## DATA RECORDS
========================================
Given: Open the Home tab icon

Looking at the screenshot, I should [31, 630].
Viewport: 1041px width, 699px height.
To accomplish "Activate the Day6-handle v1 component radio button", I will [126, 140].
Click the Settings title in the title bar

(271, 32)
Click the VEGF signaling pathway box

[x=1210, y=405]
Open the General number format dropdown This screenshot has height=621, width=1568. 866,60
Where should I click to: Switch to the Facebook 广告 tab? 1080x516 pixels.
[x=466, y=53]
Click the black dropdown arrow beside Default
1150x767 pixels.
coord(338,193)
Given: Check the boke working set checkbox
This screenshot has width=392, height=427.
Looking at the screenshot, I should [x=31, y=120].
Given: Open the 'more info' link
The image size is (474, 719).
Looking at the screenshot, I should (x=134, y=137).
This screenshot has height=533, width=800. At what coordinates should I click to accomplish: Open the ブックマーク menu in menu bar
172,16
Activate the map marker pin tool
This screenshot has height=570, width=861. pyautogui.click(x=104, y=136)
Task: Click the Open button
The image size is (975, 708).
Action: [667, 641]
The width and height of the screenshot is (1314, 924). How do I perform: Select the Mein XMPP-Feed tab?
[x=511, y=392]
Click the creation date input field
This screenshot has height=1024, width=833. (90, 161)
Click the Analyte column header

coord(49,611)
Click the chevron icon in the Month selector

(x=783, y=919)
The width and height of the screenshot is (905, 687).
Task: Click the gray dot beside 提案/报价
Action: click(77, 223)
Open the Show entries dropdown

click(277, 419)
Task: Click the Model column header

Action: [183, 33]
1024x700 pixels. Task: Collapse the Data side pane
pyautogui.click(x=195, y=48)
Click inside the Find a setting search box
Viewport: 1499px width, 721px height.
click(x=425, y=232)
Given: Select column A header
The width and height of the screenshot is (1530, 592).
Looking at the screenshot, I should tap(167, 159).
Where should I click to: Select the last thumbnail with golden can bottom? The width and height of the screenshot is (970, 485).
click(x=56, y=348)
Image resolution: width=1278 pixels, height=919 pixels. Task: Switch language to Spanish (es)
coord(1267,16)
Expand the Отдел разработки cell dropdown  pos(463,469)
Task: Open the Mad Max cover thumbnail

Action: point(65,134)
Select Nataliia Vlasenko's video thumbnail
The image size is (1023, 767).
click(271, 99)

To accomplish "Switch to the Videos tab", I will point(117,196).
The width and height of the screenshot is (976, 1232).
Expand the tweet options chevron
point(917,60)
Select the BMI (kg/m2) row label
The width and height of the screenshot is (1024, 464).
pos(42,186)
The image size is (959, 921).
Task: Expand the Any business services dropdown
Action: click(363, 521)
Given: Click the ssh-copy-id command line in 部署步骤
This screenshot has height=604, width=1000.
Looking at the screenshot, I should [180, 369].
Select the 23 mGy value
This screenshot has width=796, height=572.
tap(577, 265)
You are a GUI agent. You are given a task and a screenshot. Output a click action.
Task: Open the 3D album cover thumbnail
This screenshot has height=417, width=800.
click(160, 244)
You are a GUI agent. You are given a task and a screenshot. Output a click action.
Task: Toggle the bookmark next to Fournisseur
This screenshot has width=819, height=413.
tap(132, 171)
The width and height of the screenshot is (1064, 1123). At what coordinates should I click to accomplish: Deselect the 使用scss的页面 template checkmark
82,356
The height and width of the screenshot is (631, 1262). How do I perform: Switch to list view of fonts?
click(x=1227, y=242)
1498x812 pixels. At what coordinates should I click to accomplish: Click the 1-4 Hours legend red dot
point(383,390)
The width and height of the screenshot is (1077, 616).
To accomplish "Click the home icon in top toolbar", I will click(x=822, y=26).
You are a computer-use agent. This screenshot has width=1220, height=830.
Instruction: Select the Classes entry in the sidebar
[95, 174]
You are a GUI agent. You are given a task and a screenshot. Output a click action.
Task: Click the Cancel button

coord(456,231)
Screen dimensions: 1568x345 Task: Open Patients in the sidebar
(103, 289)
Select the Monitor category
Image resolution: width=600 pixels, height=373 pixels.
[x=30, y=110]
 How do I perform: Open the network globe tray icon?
========================================
## ACTIVITY
Every line above from the line with "The width and height of the screenshot is (1530, 592)." to the line with "Given: Click the", inclusive, must be returned exactly; no other line belongs in the reply.

## COMPLETED EXERCISE
The width and height of the screenshot is (1530, 592).
Looking at the screenshot, I should tap(167, 159).
Where should I click to: Select the last thumbnail with golden can bottom? The width and height of the screenshot is (970, 485).
click(x=56, y=348)
Image resolution: width=1278 pixels, height=919 pixels. Task: Switch language to Spanish (es)
coord(1267,16)
Expand the Отдел разработки cell dropdown  pos(463,469)
Task: Open the Mad Max cover thumbnail

Action: point(65,134)
Select Nataliia Vlasenko's video thumbnail
The image size is (1023, 767).
click(271, 99)

To accomplish "Switch to the Videos tab", I will point(117,196).
The width and height of the screenshot is (976, 1232).
Expand the tweet options chevron
point(917,60)
Select the BMI (kg/m2) row label
The width and height of the screenshot is (1024, 464).
pos(42,186)
The image size is (959, 921).
Task: Expand the Any business services dropdown
Action: click(363, 521)
Given: Click the ssh-copy-id command line in 部署步骤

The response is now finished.